→ **ENTRIES PROVIDED**

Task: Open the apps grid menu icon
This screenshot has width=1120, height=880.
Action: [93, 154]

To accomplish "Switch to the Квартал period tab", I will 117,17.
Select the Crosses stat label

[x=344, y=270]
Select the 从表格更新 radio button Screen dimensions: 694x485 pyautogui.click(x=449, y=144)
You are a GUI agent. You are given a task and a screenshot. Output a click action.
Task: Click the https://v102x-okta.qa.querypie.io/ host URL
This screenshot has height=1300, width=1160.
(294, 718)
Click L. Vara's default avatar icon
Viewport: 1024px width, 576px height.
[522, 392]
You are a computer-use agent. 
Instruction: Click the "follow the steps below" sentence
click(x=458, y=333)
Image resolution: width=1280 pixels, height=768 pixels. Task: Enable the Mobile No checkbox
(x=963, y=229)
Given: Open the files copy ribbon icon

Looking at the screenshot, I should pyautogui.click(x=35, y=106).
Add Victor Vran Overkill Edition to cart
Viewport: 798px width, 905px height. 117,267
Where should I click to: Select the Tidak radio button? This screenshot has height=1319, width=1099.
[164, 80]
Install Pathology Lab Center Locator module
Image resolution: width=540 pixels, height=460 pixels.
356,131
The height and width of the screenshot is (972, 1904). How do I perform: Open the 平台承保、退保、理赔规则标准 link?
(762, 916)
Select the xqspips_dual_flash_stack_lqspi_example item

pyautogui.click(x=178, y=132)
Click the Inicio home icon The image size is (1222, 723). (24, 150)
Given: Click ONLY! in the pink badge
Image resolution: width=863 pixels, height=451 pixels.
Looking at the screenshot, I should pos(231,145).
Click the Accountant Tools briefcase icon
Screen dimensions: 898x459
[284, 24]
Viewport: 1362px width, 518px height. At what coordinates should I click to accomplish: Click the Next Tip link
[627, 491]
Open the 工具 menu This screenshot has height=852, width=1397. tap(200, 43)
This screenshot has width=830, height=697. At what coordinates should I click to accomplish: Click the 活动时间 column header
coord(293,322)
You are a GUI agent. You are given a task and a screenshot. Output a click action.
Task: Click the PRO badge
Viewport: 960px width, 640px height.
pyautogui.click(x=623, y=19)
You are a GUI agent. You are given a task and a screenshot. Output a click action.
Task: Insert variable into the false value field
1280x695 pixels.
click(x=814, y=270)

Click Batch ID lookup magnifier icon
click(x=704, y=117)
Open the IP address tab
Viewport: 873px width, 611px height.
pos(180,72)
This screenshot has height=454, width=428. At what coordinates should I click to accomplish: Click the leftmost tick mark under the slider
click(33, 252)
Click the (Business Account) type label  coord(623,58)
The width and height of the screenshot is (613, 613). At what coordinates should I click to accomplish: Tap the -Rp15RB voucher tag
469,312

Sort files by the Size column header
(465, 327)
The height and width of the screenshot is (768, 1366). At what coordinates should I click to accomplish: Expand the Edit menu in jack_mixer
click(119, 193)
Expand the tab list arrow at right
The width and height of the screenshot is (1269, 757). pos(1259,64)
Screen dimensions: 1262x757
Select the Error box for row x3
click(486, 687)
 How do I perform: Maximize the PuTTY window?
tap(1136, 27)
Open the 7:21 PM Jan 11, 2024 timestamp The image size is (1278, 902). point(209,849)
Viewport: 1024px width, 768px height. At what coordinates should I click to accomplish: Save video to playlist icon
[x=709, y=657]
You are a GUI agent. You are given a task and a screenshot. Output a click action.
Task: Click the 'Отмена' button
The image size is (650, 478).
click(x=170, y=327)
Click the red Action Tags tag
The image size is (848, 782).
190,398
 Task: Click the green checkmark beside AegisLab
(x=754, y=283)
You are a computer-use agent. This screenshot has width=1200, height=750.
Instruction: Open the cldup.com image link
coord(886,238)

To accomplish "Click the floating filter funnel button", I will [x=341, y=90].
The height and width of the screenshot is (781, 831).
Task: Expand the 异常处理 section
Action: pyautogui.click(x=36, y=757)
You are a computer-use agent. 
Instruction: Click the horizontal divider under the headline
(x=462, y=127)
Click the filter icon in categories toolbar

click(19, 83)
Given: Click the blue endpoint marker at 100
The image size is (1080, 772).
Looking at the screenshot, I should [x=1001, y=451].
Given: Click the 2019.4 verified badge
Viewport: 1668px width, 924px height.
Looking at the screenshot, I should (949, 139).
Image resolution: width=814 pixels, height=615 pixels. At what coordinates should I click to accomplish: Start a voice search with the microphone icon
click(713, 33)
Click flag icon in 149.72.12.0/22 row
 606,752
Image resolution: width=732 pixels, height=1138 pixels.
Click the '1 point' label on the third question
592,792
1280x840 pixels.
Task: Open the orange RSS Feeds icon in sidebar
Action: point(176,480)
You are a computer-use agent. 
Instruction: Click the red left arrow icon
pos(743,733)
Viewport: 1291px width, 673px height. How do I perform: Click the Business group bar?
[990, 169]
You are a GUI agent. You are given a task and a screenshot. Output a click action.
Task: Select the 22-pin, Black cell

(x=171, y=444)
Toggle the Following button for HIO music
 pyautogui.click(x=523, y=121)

→ **REQUIREMENT**
Each line above that contains "badge" counts once; report the resulting number and nothing else.

→ **YOUR SOLUTION**
3